Data for analysis =>
────────────────────────────────────────

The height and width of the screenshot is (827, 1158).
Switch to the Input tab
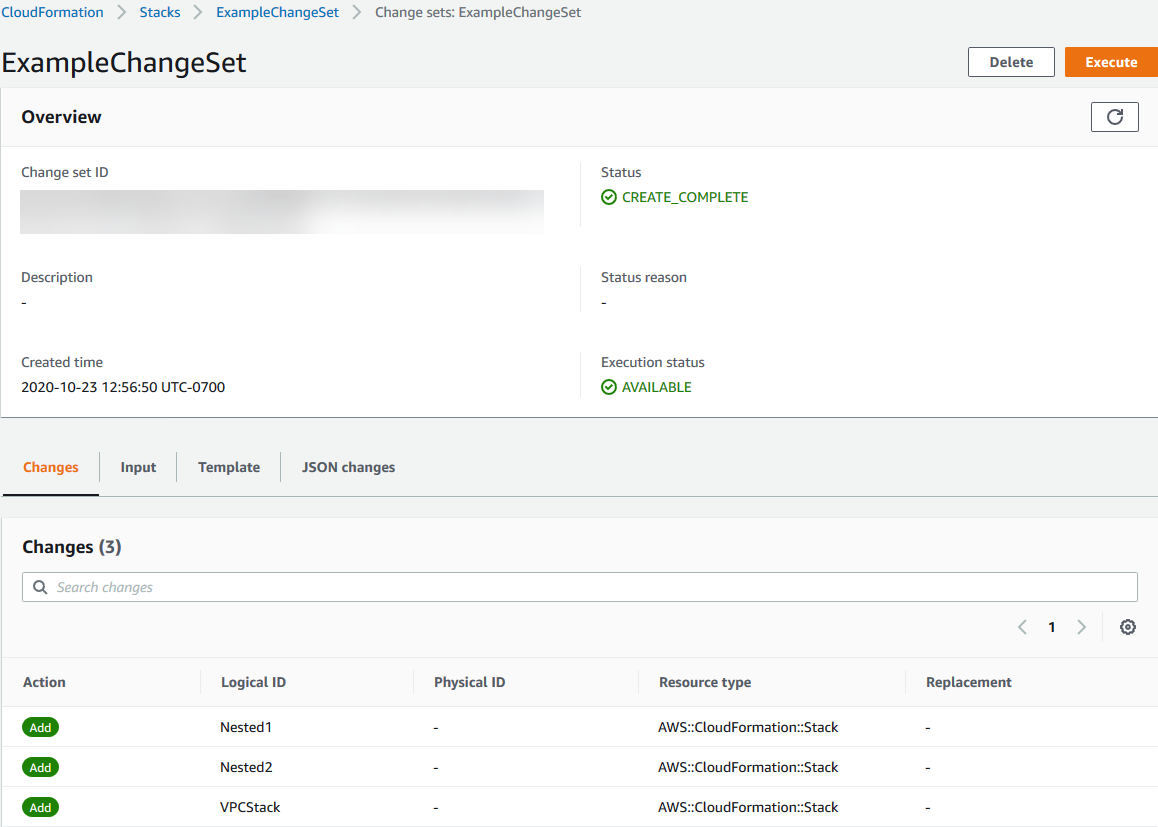tap(138, 467)
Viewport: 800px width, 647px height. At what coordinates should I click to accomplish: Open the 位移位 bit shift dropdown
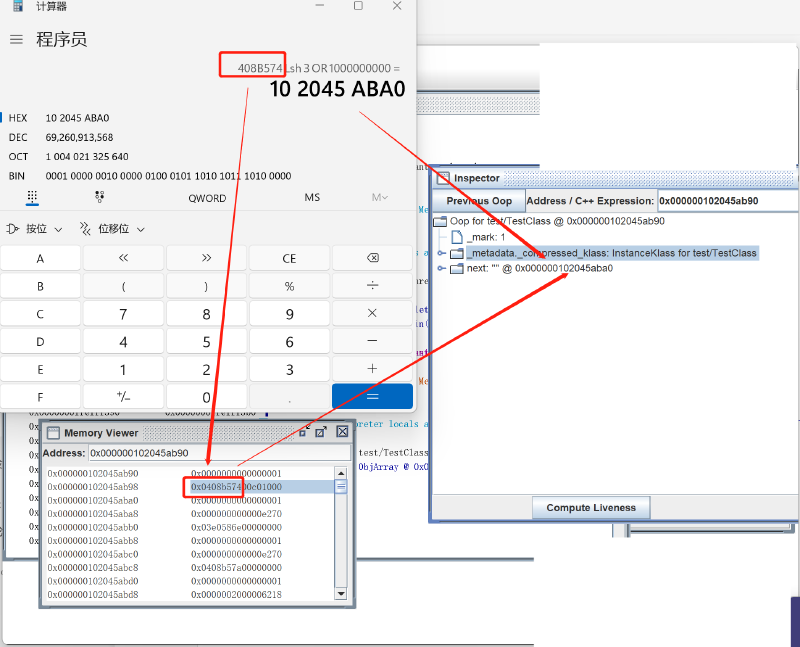click(112, 228)
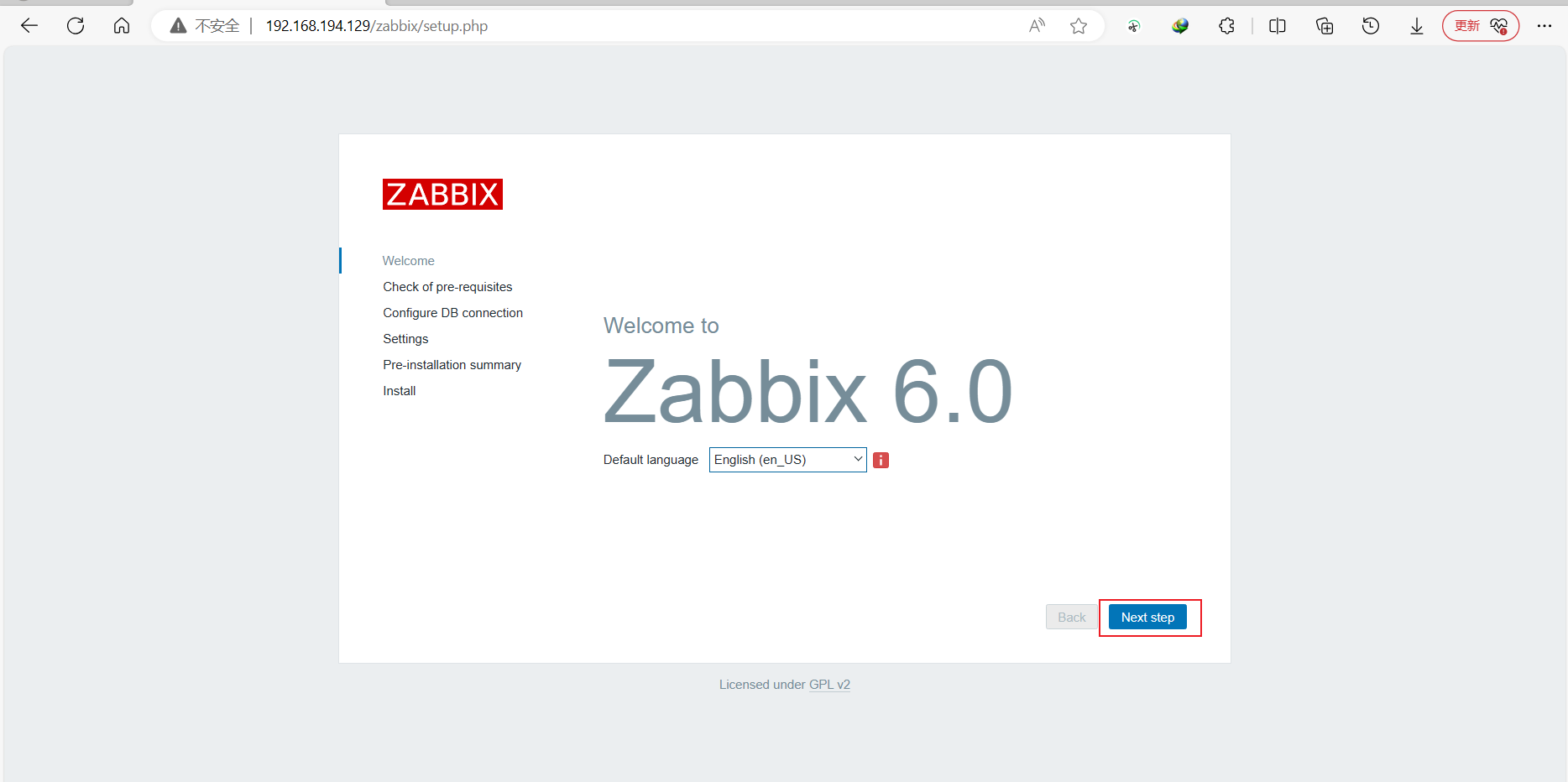This screenshot has height=782, width=1568.
Task: Click the disabled Back button
Action: (x=1071, y=617)
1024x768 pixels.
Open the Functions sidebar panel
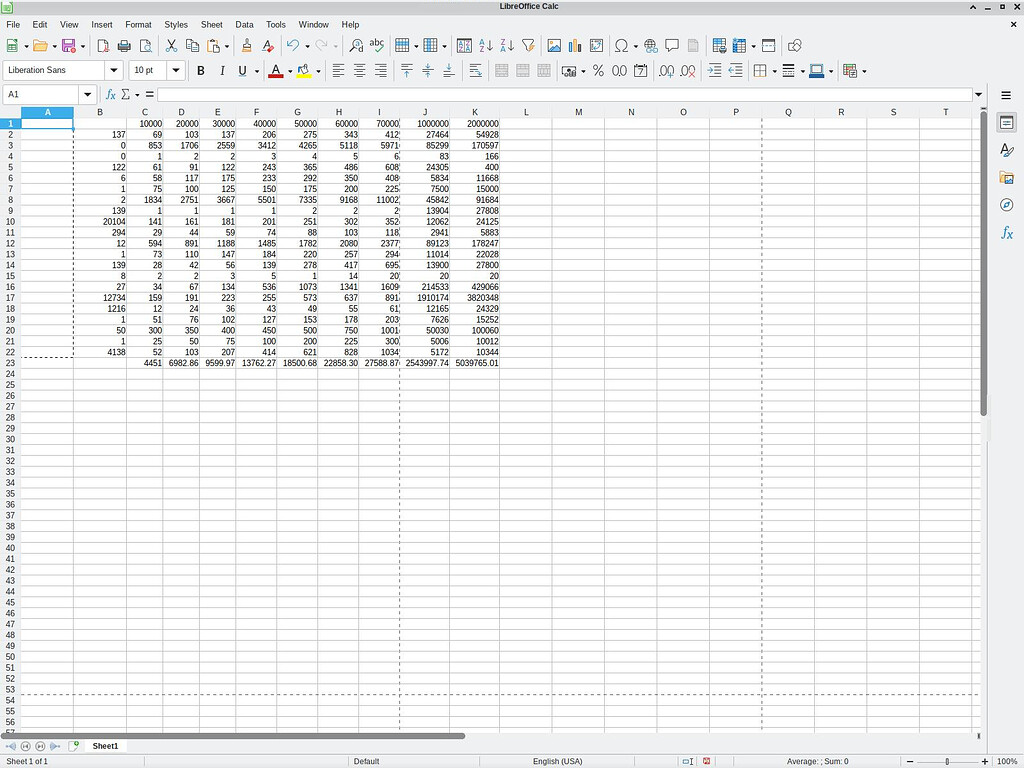pyautogui.click(x=1007, y=233)
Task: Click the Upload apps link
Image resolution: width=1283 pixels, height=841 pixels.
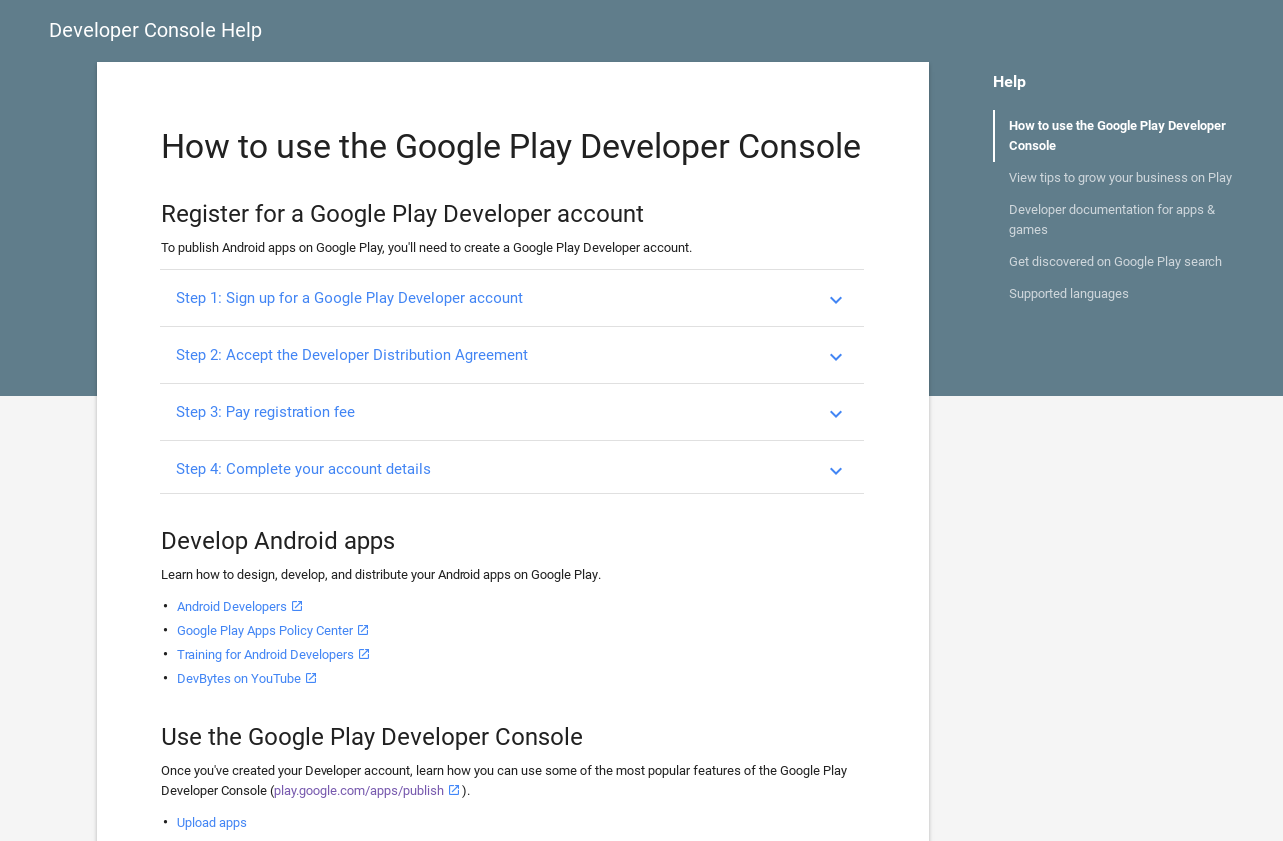Action: (212, 823)
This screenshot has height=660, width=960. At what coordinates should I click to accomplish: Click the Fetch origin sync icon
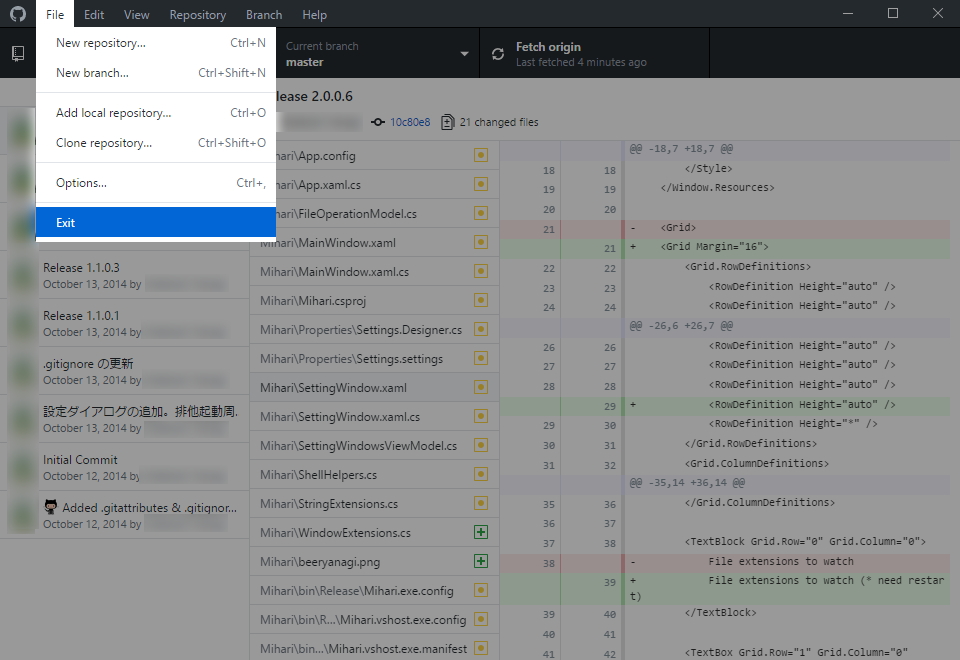pyautogui.click(x=497, y=53)
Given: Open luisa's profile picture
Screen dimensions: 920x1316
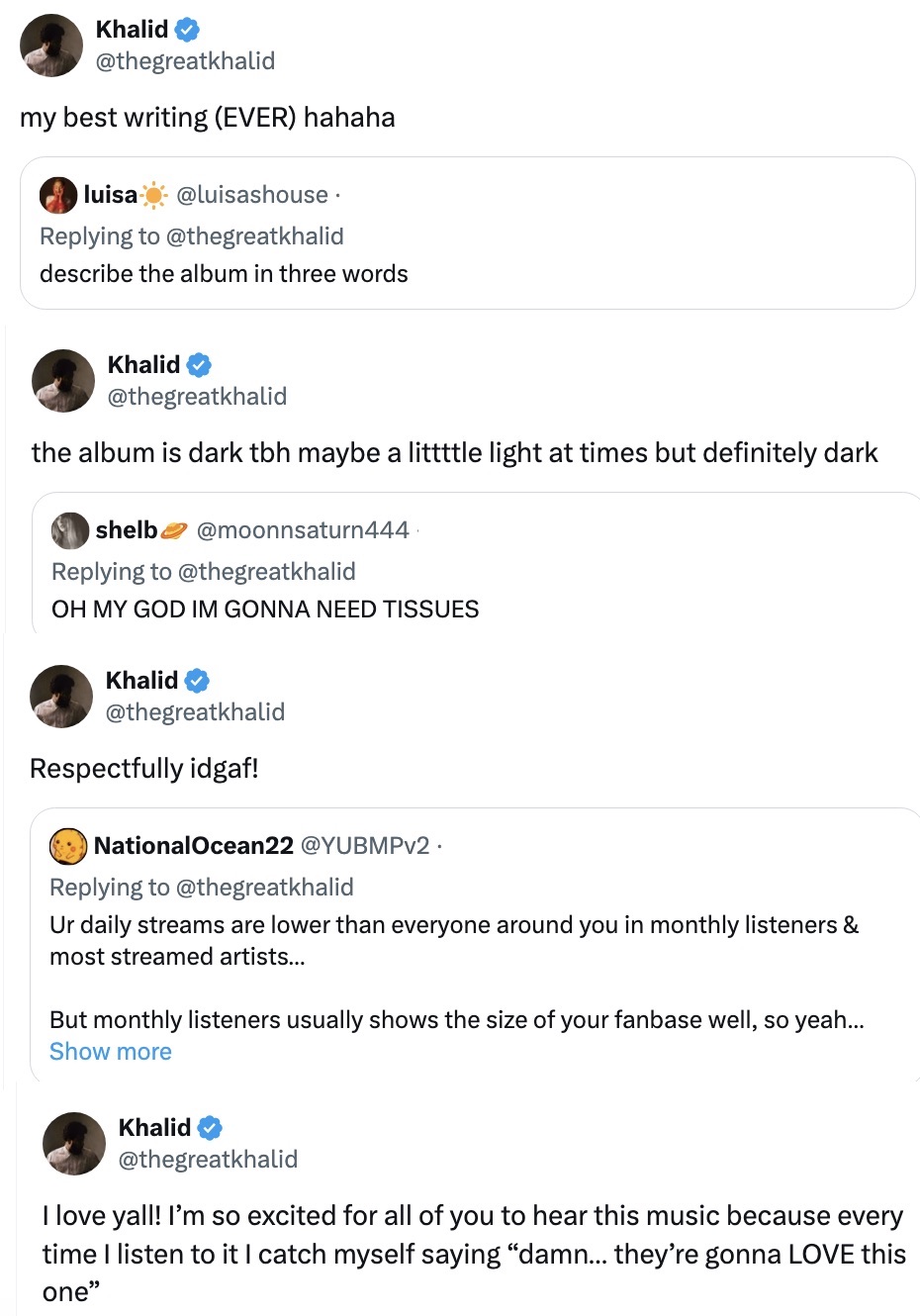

────────────────────────────────────────

Exercise requirements => The listing above must be restated word for word. Its pictures are to be left out.

The answer =>
The height and width of the screenshot is (827, 1158).
Switch to the Input tab
tap(138, 467)
Viewport: 800px width, 647px height. At what coordinates should I click to accomplish: Open the 位移位 bit shift dropdown
click(112, 228)
This screenshot has height=782, width=1568.
Task: Click the disabled Back button
Action: (x=1071, y=617)
1024x768 pixels.
Open the Functions sidebar panel
pyautogui.click(x=1007, y=233)
Task: Click the Upload apps link
Image resolution: width=1283 pixels, height=841 pixels.
Action: (212, 823)
This screenshot has height=660, width=960. At what coordinates should I click to accomplish: Click the Fetch origin sync icon
pyautogui.click(x=497, y=53)
Given: Open luisa's profile picture
Screen dimensions: 920x1316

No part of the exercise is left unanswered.